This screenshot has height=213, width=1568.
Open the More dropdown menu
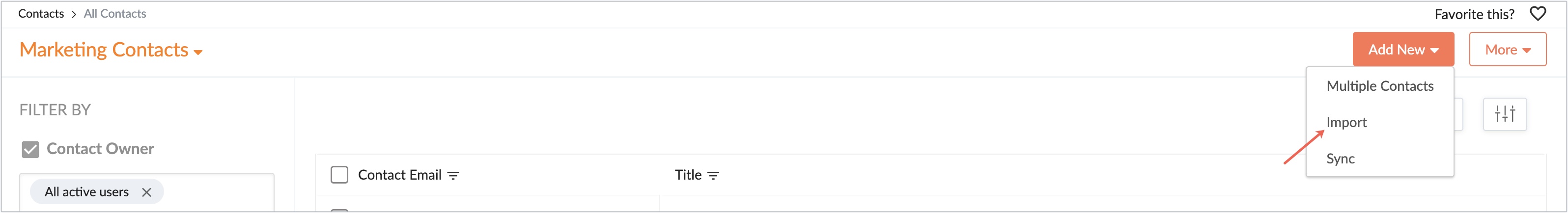coord(1507,49)
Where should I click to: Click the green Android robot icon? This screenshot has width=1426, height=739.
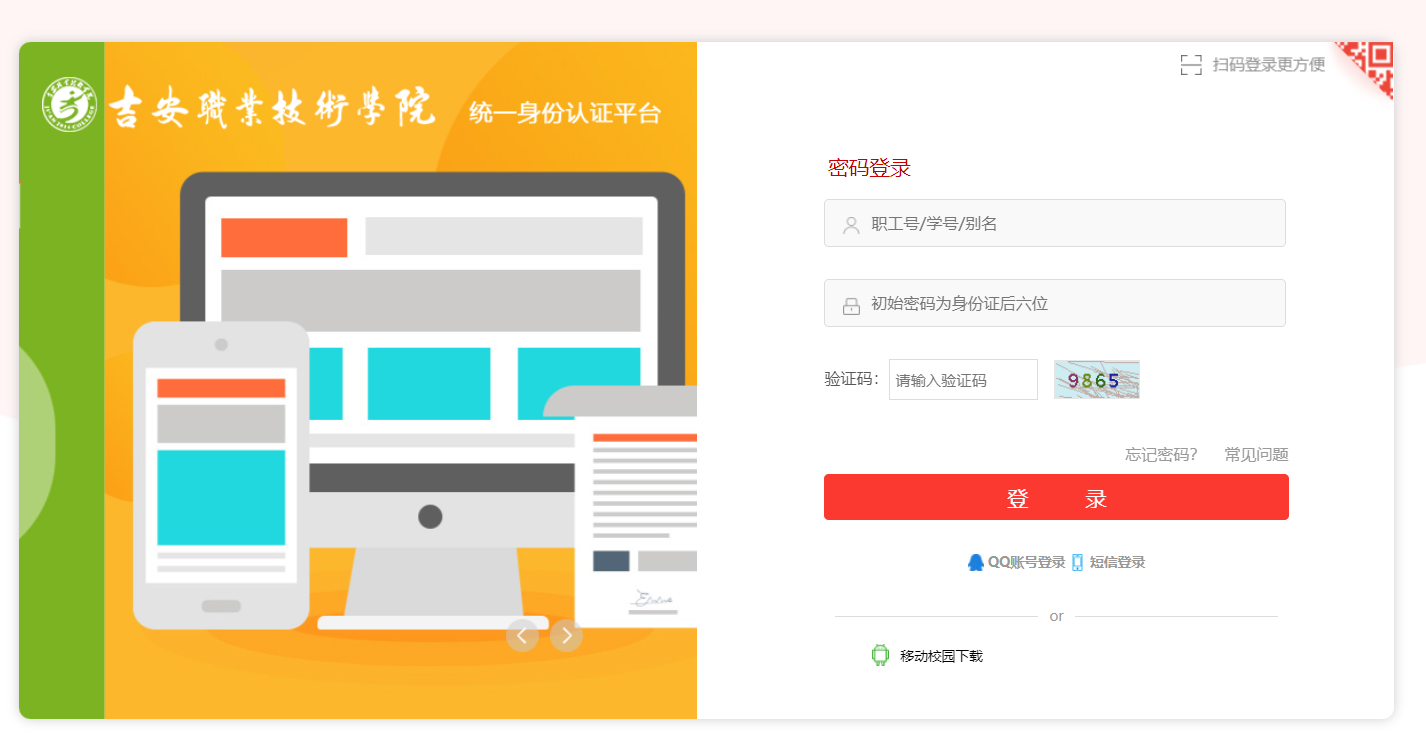880,656
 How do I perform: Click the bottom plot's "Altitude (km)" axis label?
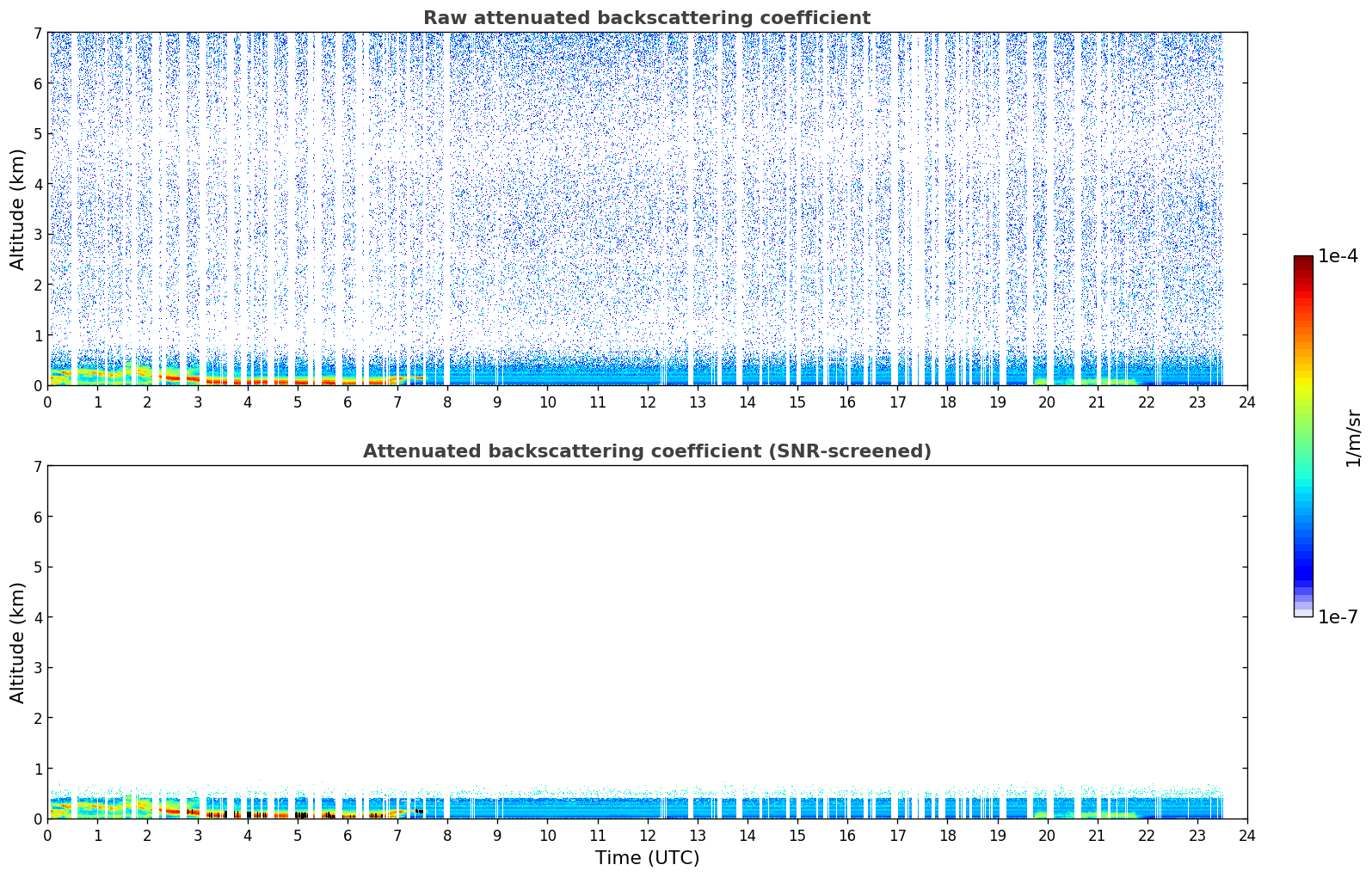pos(18,642)
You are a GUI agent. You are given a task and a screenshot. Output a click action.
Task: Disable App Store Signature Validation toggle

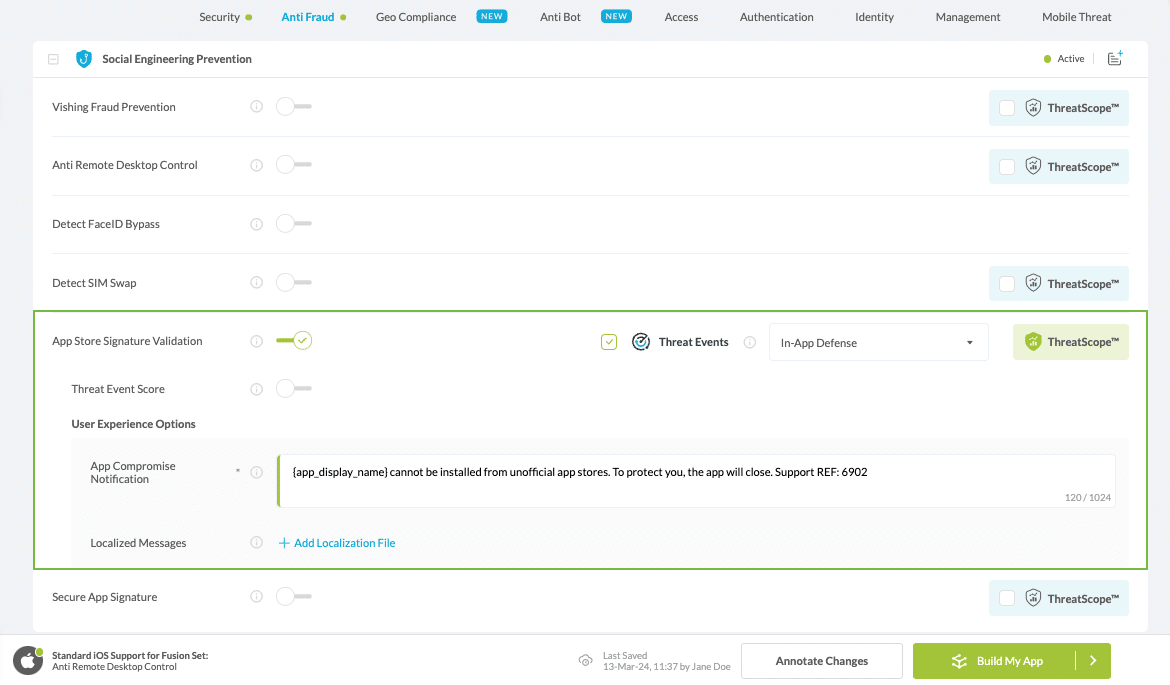[295, 341]
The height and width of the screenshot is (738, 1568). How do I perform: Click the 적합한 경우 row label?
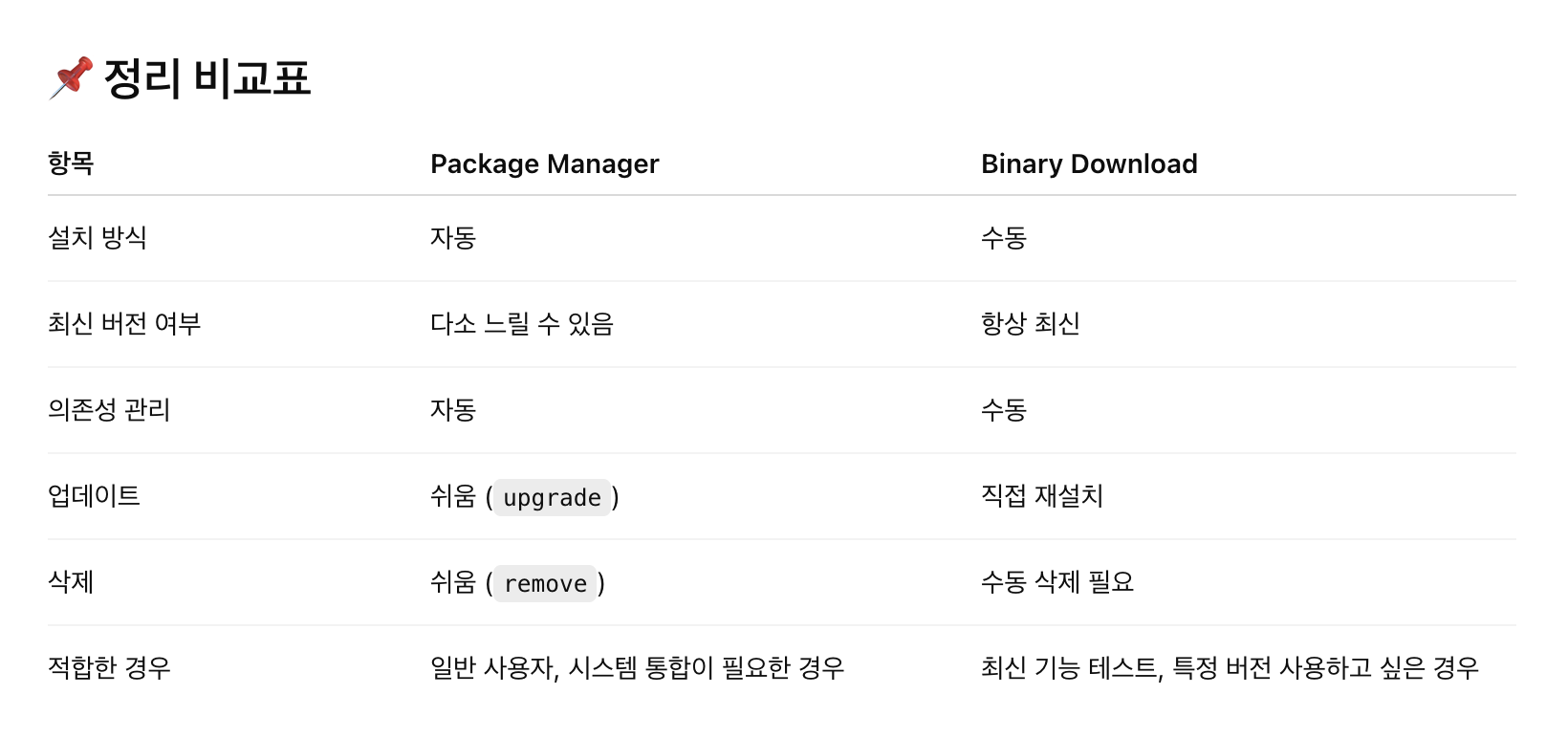pos(109,668)
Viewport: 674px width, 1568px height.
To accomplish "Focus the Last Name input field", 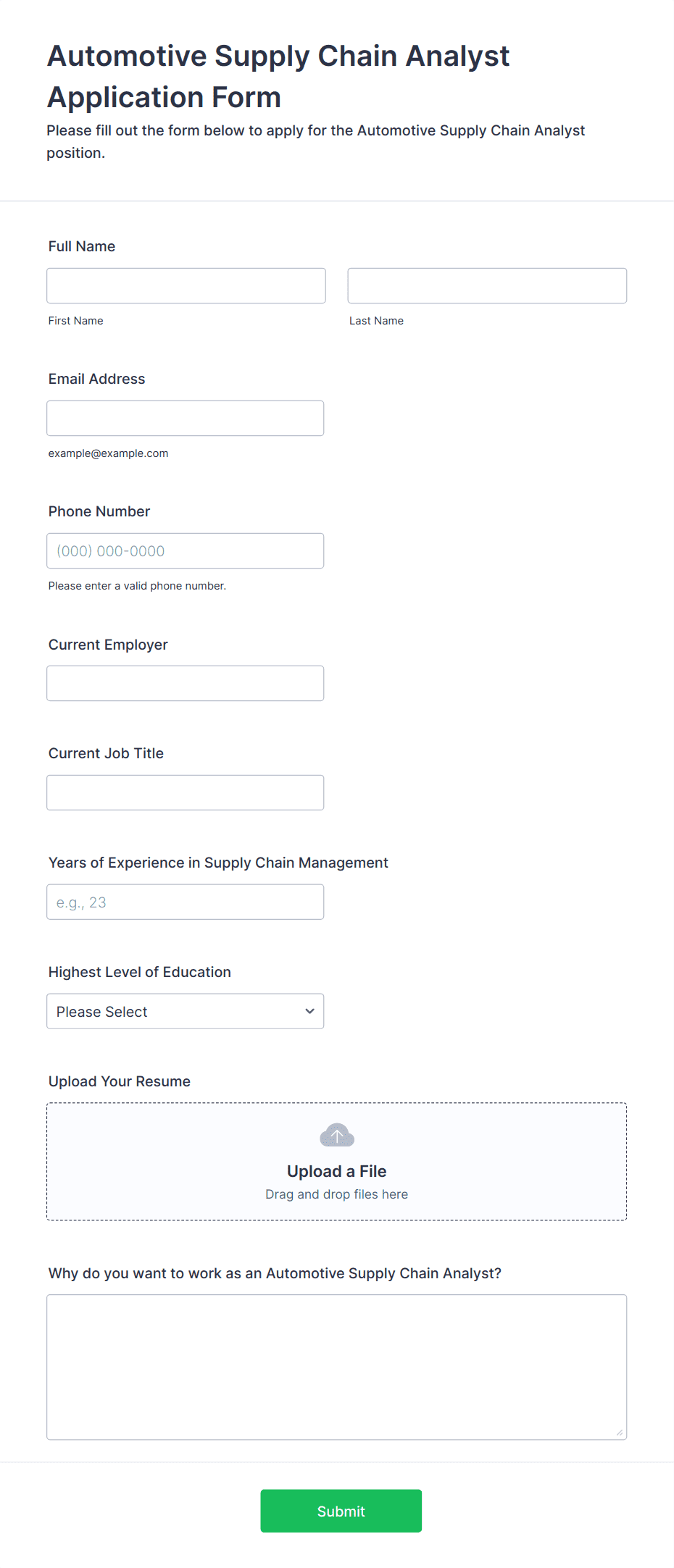I will tap(487, 285).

···

Work item:
Each line, from the beginning of the listing to the line bearing "You are a GUI" inclusive, should be copied exactly; the pictures stay out.

Completed exercise:
This screenshot has height=213, width=1568.
Open the More dropdown menu
coord(1507,49)
Where should I click to: Click the green Android robot icon? This screenshot has width=1426, height=739.
880,656
 How do I perform: Click the bottom plot's "Altitude (km)" axis label?
pos(18,642)
You are a GUI agent. You are given a task and a screenshot. Output a click action.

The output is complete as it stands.